Avoidance is another hallmark symptom of PTSD and C-PTSD. It can take the form of avoiding people, places, conversations topics, smells, emotions, and sensations, among others.
Some people avoid feeling relaxed because feeling relaxed triggers a sense of unsafety. This is why some people with PTSD and C-PTSD struggle with relaxation strategies- it triggers the core PTSD symptoms!
However, some people find relaxation activities extremely useful for their symptom management. So people might keep themselves extremely busy with gaming, working, eating, sleeping, sex or other activities. This is so their mind is always busy and therefore there is limited space for the trauma memories to intrude.
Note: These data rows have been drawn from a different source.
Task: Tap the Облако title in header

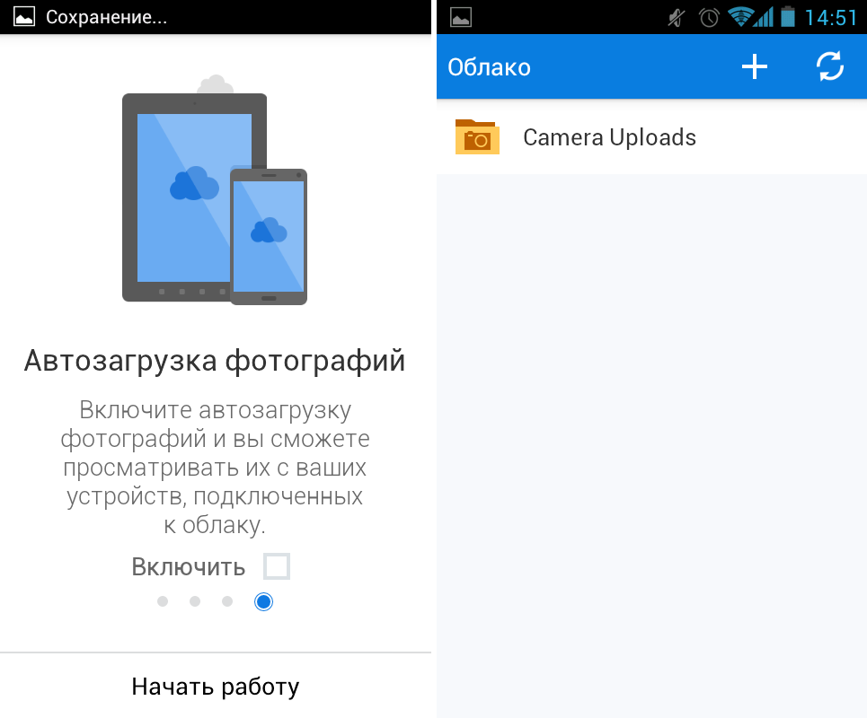Action: [x=489, y=67]
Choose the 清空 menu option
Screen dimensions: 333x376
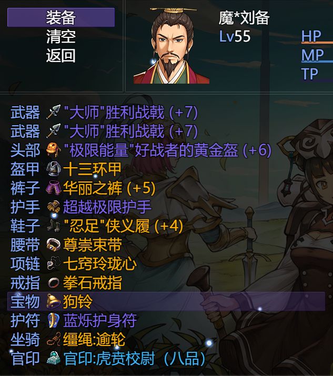[x=61, y=36]
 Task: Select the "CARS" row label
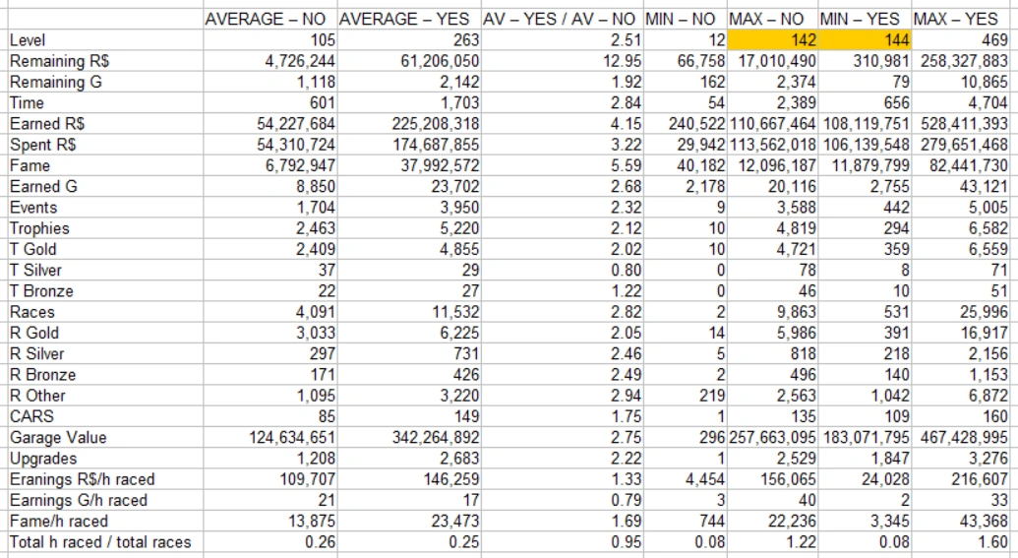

Problematically, avoidance maintains the mnemophobia. It prevents the brain from learning that the memory, while painful, isn’t a threat anymore. It disrupts opportunities to ‘unfreeze’ the memory from being stuck on the worst part, and it interferes with the brains opportunity to learn that the traumatic experience is over now.
Psychological techniques like Exposure Therapy and EMDR can help change the brain whilst addressing avoidant behaviour. Through repeated exposure to the memory with the safe guidance of a qualified therapist, the brain reprocesses the memory without avoidance interrupting the opportunity. Mnemophobia and avoidance are tackled at the same time, with the added benefit of now being able to think about the trauma differently and ideally without the intrusions. The person learns that they can control the memory, rather than it controlling them.
It is often noted that trauma recovery is difficult and long, however there are faster solutions out there. For example, if a loved one had a fear of spiders or birds, would you tell them to only face the fear once per week or month? Probably not. You would encourage them to ‘get in and get it done quickly’ so they can move on with their life sooner.
That is how the ITTC treats PTSD and C-PTSD. We provide a high number of prolonged exposure and EMDR sessions in a short timeframe (e.g., 4 days) with the aim of facilitating rapid recovery.
If progress is too slow, which is known to occur in weekly, fortnightly or monthly sessions, then the person may dropout of therapy or the therapy becomes derailed by managing the symptoms (e.g., with relaxation strategies) rather than directly treating the symptoms with first line therapeutic technique.